Download or read book Death in the Mines written by John Stuart Richards and published by Arcadia Publishing. This book was released on 2007-02-28 with total page 152 pages. Available in PDF, EPUB and Kindle. Book excerpt: Vivid accounts of the dangers that miners faced on a daily basis in the northern, southern, and middle coal fields of eastern Pennsylvania. Since 1870, mining disasters have claimed the lives of over 30,000 men and boys who toiled underground in the anthracite mines of Pennsylvania. Sometimes they survived; many times they did not. The constant threat of fire, explosion, collapsed rock and deadly gas brought miners face to face with death on a daily basis. Through original journal and newspaper accounts, J. Stuart Richards’s Death in the Mines revisits Pennsylvania’s most notorious mining accidents and rescue attempts from 1869 to 1943. From the fire at Avondale Colliery that resulted in the first law for regulation and inspection of mines, to the gas explosion at Lytle Mine in Primrose that killed fourteen men, Richards reveals multiple facets of Pennsylvania’s most perilous profession. Richards, whose family has worked in the mines since 1870, offers a startling yet sensitive tribute to an industry and occupation that is often overlooked and underappreciated.

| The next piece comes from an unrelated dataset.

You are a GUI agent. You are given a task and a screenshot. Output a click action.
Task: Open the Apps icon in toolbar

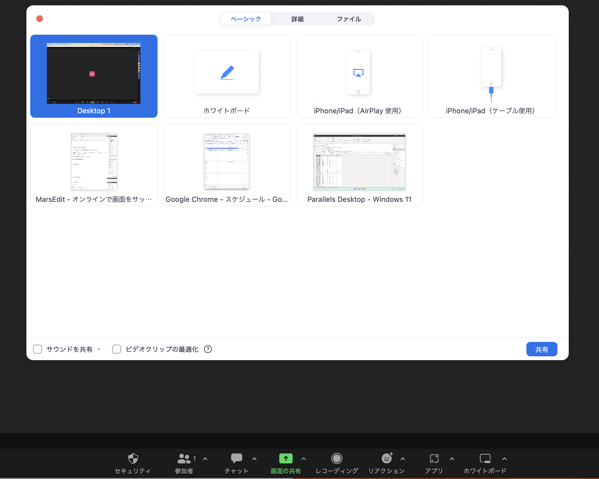coord(434,458)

Book The Darkest Hour  3rd Ed

    Book Details:
  • Author : Fay Kuhlman
  • Publisher :
  • Release : 2015-10-22
  • ISBN : 9780965960946
  • Pages : 42 pages

Download or read book The Darkest Hour 3rd Ed written by Fay Kuhlman and published by . This book was released on 2015-10-22 with total page 42 pages. Available in PDF, EPUB and Kindle. Book excerpt: On February 27, 1943, an explosion at Smith Mine #3 in Washoe, MT killed 74 men in the worst mining disaster in Montana's history. This is the story of the miners, the heroes in the rescue operation, and the communities that were brought close to extinction by the disaster. Many reports have been made of the Smith Mine Disaster. It was an event that shocked the state of Montana with the worst tragedy in its long history of coal mining. The calamity had far-reaching effects on thousands, and repercussions on communities and towns which came close to bringing them to extinction. Because it was a vital portion of history, this work has been compiled from many sources to provide as comprehensive a record of that time as possible. Originally written by Fay Kuhlman, former Mayor of Bearcreek, "The Darkest Hour" was edited and expanded by Gary Robson for the 60th anniversary of the disaster.

Book Death in the Mines

    Book Details:
  • Author : J. Stuart Richards
  • Publisher : History Press Library Editions
  • Release : 2007-02
  • ISBN : 9781540204462
  • Pages : 130 pages

Download or read book Death in the Mines written by J. Stuart Richards and published by History Press Library Editions. This book was released on 2007-02 with total page 130 pages. Available in PDF, EPUB and Kindle. Book excerpt:

Book The Cherry Mine Disaster

Download or read book The Cherry Mine Disaster written by F. P. Buck and published by . This book was released on 2021 with total page 211 pages. Available in PDF, EPUB and Kindle. Book excerpt: November 13, 1909 was like any other day for the 480 men who went into the coal mine at Cherry, Illinois, to begin another day's work. The mine at Cherry was just a few years old, and it was considered the safest mine in America. However, within hours, a fire in the mine would take the lives of 268 men and boys. It would make widows of more than 100 women and orphans of 500 children. Eight days after the fire, twenty men emerged in a miraculous tale of survival. The Cherry mine disaster remains the third worst coal mining disaster in United States history.